Il s'est désolé du "montant dérisoire" des encours de cette épargne retraite, "à peine plus de 200 milliards d'euros au total, c'est 2 fois moins que l'épargne accumulée sur les livrets réglementés, 8 fois moins que dans l'assurance vie !"

"D'ici à la fin du quinquennat, nous espérons que l'épargne retraite passe de 200 milliards d'euros à 300 milliards d'euros et deviendra enfin le placement de référence des Français" a prédit le ministre.

"Liberté totale de l'épargnant"

Autre annonce fortement applaudie par les épargnants, l'assouplissement des modalités d'emploi et conditions de sortie des contrats d'épargne retraite, en particulier une mesure contre laquelle tous les assureurs sont vent debout : la possibilité de sortie en capital plutôt qu'en rente.

Le ministre a promis "la liberté totale de choix entre une sortie en capital et une sortie en rente, intégralement ou partiellement. Chacun est libre de choisir."

Les sorties en capital seront assujetties à l'impôt sur le revenu, celles en rente bénéficieront d'un abattement fiscal de 10%. Ce qui fait dire au cabinet du ministre que "l"impact de cette réforme sur les finances publiques sera minime : la déduction à l'entrée et la baisse du forfait social seront équilibrées par la taxation des sorties en capital". Tous les contrats seront-ils concernés, y compris ceux en cours ? Ce point est encore en discussions: il ne s'agit pas de remettre en cause la situation fiscale de certains comme le Perco dont la sortie en capital est exonérée d'impôt sur le revenu par exemple.

Cette liberté d'emploi sera limitée aux sommes épargnées par versements volontaires et à celles issues de l'intéressement et de la participation (les versements obligatoires des entreprises en sont exclus).

Les motifs de retrait anticipé seront harmonisés et assouplis : l'épargnant pourra disposer de son épargne retraite "dans certains cas exceptionnels avant son départ en retraite", notamment pour acquérir sa résidence principale (c'est déjà possible avec le Perp).

"Après tout, c'est votre argent !" a lancé le ministre.

Ne pas confondre épargne et retraite

Ces annonces vont conforter les assureurs dans leur vision critique d'une réforme qui tend à confondre épargne classique et retraite.

En mars dernier, le président d'Allianz France, Jacques Richier, avait confié son incompréhension à l'égard des projets de Bercy, allant selon lui à l'encontre du bon sens.

"La retraite c'est une sortie en rente. Si c'est en capital, c'est de l'épargne, pas de la retraite !"

Un spécialiste du secteur relève que "dans l'immense majorité des pays européens, à part au Royaume-Uni, la sortie se fait en rente, pas à 100% en capital.

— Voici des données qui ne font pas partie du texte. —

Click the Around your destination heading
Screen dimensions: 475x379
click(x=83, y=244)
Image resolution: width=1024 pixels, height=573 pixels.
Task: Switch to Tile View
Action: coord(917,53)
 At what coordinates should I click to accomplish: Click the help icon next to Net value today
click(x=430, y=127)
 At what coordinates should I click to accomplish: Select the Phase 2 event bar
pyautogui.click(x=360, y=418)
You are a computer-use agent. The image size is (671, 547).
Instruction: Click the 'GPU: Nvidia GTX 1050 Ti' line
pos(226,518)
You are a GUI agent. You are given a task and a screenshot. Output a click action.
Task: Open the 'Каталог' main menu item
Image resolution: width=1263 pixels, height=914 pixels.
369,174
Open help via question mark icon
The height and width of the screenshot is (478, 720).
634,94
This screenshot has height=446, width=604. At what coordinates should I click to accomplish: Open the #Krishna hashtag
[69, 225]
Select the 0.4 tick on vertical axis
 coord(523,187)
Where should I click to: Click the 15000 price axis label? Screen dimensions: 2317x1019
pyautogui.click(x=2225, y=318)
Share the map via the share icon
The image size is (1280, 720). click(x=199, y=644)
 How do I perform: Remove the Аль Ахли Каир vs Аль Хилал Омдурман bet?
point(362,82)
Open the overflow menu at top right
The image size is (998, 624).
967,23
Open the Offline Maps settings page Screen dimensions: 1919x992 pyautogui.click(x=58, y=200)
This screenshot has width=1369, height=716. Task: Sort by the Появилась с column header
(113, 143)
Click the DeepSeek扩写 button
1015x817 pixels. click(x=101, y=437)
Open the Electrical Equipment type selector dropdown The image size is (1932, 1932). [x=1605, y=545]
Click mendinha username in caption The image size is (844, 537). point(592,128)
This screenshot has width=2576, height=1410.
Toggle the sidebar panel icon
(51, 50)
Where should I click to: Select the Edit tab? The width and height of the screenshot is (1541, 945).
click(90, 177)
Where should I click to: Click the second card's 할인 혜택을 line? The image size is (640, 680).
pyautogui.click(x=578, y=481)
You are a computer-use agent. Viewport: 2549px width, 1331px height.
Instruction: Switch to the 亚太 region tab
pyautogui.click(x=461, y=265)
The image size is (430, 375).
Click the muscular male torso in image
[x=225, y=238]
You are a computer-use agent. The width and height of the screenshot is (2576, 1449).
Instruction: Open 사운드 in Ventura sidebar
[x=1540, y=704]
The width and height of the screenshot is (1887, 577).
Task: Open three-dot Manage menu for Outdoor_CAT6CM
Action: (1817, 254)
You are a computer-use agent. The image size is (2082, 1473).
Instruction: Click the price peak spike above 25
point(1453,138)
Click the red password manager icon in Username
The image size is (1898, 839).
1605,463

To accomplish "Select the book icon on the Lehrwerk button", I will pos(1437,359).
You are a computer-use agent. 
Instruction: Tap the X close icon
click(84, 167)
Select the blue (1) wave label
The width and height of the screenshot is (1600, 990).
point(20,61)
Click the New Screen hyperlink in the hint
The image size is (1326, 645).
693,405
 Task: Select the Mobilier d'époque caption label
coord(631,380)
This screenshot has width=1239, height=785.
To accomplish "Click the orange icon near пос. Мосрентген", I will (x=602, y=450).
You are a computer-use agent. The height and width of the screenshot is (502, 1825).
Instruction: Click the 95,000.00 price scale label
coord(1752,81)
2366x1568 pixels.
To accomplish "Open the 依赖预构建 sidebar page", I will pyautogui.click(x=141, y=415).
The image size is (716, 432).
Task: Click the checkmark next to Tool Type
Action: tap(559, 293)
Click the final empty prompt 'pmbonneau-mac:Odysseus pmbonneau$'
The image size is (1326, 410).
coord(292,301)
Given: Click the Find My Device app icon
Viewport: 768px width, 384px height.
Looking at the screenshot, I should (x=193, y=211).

In fine, ce ne sera pas de l'épargne longue, ce sera encore moins long que l'assurance vie avec la clause de sortie anticipée."

Un des grands spécialistes de la prévoyance partage ces préoccupations : "en termes de gestion du risque, ce n'est pas la même chose. La retraite comprend un aléa viager. Vouloir transformer un produit d'épargne en retraite est une erreur fondamentale et cela va pénaliser la retraite" prédit-il. Les organismes de protection sociale et assureurs soulignent l'effet stabilisateur de la mutualisation des encours de retraite, au rendement vulnérable à la hausse des taux, avec ceux d'épargne, vulnérables à la baisse des taux. Ils sont hostiles au projet de cantonnement des actifs de retraite envisagé par le gouvernement.

Le ministre a balayé les critiques :

"C'est une vraie révolution que nous proposons. Un des arguments que l'on m'a asséné a été que les gens sont totalement irresponsables et vont tout dépenser tout de suite. Je crois que les épargnants sont lucides" a-t-il estimé.

Bruno Le Maire a par ailleurs "garanti la stabilité fiscale pour l'assurance vie". Seul changement en vue, la modernisation déjà annoncée des fonds Eurocroissance (mi-fonds euro mi-unités de compte), qui pourront être bonifiés en contre-partie d'un engagement plus long, avec l'objectif de multiplier par 10 les encours, de 2 milliards d'euros actuellement à 20 milliards d'euros, en deux ans.